What you have to do:
For this exercise, write out only the lines of the entries below from the one with "The height and width of the screenshot is (584, 702)." up to and including the one with "Task: Open the Acorn computer photo thumbnail", exactly as they are. Pictures stay out.

Extracted data:
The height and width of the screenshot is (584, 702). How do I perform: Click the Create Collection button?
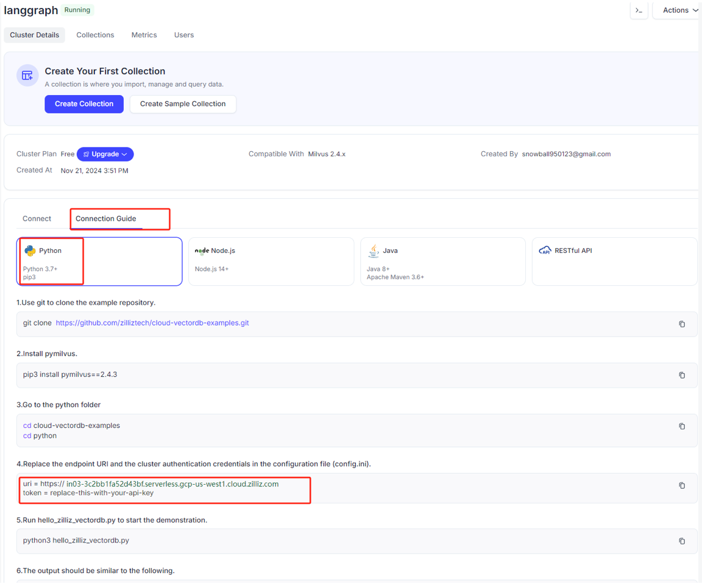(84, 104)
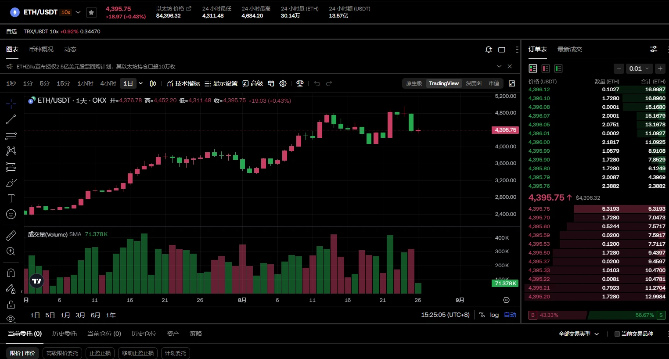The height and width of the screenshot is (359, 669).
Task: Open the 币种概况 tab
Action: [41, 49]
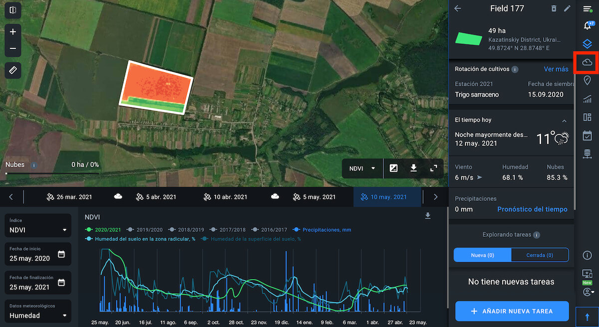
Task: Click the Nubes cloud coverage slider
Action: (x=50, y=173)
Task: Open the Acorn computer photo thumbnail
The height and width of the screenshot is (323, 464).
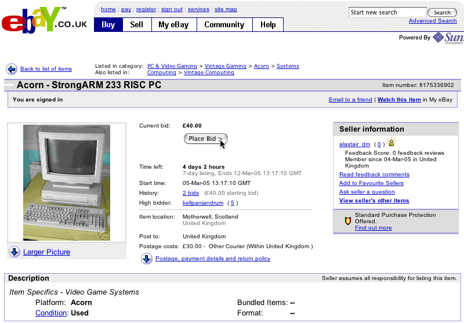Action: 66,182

--

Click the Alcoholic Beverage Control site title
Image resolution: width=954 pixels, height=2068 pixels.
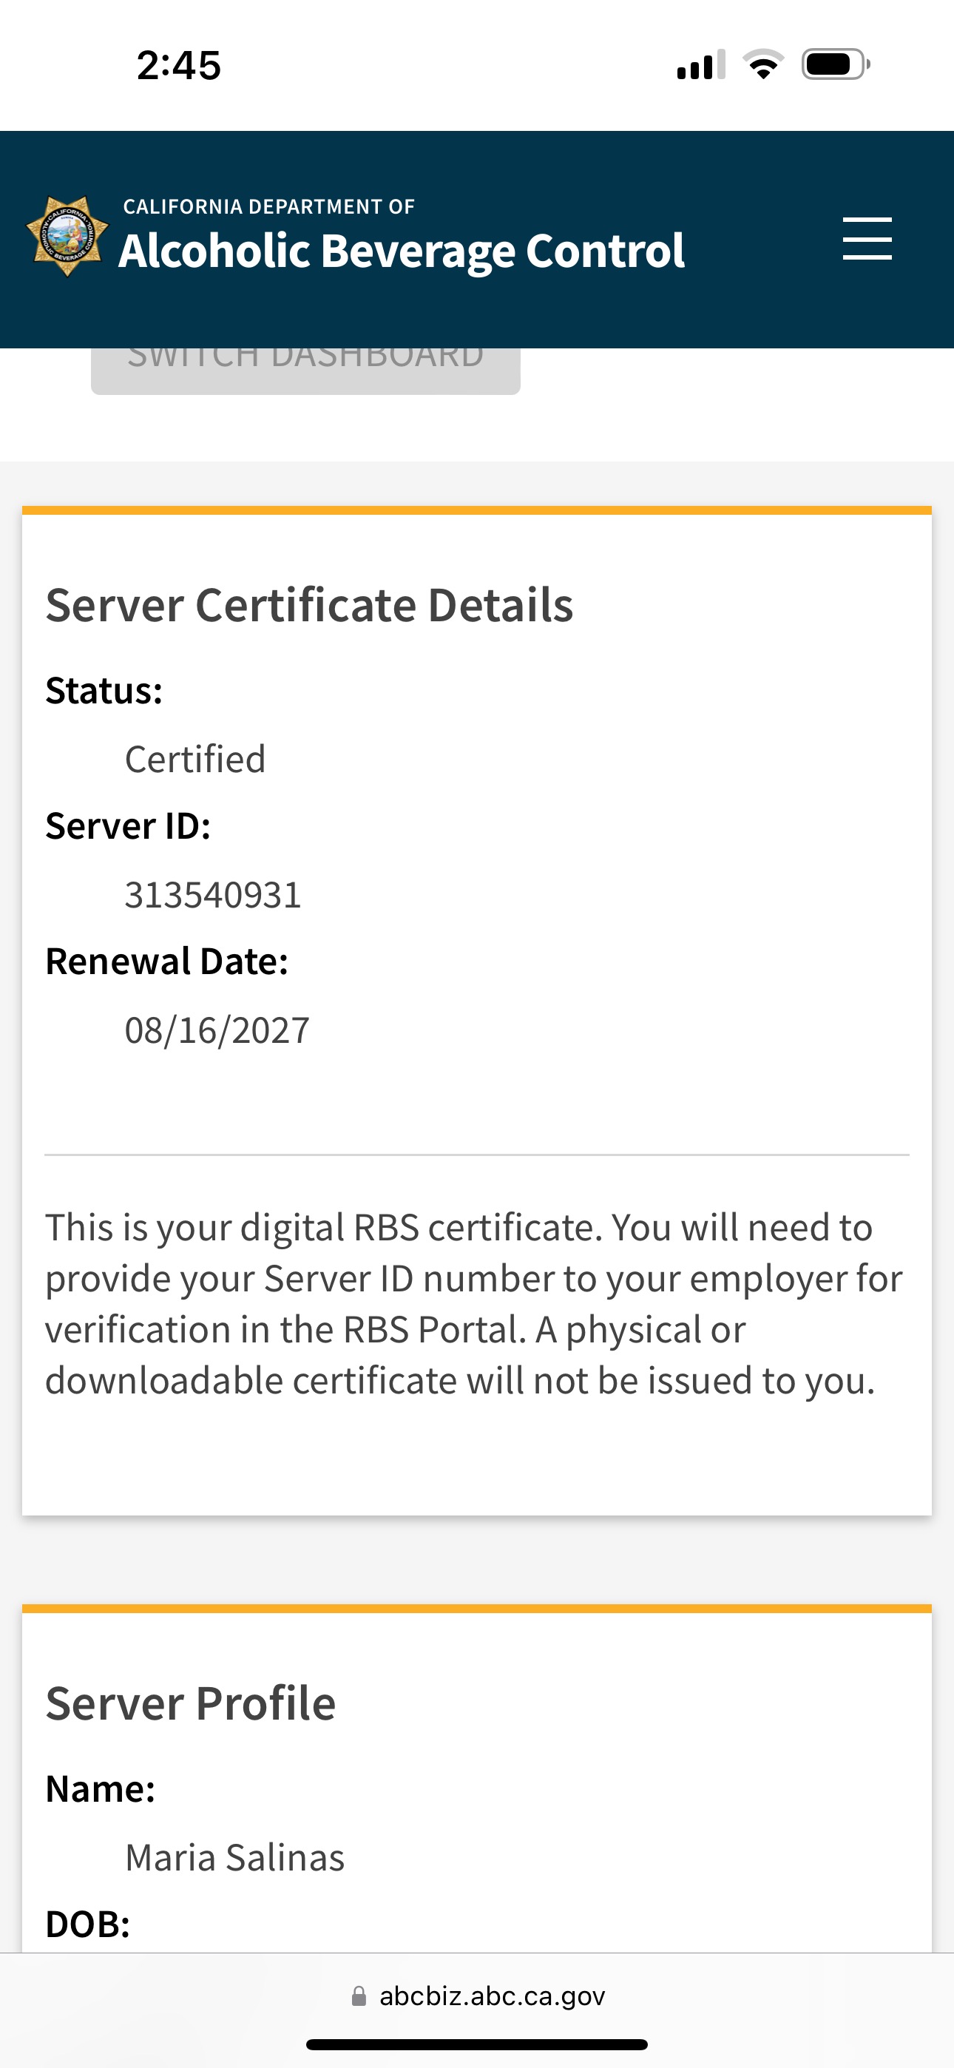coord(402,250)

Solution:
The height and width of the screenshot is (584, 702). How do I perform: Click the Create Collection button?
(84, 104)
The height and width of the screenshot is (359, 669).
Task: Open the 币种概况 tab
Action: [41, 49]
Task: Click the Nubes cloud coverage slider
Action: (x=50, y=173)
Task: Open the Acorn computer photo thumbnail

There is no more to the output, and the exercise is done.